*PROMPT*
How many lines in the records below contain the word "Open"? State that number and nothing more.

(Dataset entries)
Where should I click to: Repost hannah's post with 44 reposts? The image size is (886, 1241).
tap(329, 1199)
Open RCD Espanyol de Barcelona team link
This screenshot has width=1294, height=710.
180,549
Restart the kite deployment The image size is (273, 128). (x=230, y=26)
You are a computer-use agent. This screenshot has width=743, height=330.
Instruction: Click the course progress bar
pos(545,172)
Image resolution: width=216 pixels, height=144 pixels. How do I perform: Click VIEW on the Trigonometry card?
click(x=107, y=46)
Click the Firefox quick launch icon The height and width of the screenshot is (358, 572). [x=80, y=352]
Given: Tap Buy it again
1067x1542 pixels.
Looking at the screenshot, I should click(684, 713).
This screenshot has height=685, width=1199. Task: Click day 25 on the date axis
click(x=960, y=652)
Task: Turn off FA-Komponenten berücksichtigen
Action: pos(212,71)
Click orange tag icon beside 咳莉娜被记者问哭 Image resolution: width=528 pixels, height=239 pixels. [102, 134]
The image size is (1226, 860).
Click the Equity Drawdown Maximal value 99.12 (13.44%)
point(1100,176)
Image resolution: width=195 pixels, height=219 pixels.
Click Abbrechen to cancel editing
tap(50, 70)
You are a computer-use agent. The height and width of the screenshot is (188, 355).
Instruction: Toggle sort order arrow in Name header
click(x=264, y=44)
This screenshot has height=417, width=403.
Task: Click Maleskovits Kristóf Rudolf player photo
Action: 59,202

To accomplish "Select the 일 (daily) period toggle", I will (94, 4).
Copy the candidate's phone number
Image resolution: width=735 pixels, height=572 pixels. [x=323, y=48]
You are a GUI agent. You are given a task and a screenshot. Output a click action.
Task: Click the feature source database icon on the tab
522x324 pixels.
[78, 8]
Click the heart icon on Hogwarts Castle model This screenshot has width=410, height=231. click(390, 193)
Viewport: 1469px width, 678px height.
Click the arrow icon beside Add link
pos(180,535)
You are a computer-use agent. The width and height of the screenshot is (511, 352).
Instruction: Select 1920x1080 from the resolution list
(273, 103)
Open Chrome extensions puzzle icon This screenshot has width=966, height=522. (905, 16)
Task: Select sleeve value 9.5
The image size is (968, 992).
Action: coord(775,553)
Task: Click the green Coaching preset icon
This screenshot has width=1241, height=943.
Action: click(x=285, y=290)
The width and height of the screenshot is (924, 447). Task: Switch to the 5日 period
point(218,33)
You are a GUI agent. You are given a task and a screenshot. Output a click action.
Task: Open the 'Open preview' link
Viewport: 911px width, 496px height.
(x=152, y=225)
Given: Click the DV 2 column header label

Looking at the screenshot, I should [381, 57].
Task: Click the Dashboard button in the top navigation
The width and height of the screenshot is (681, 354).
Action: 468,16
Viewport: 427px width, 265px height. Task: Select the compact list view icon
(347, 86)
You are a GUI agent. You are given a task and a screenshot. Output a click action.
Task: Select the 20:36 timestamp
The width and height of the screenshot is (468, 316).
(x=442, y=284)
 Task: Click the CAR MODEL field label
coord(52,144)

*OUTPUT FOR THIS EXERCISE*
3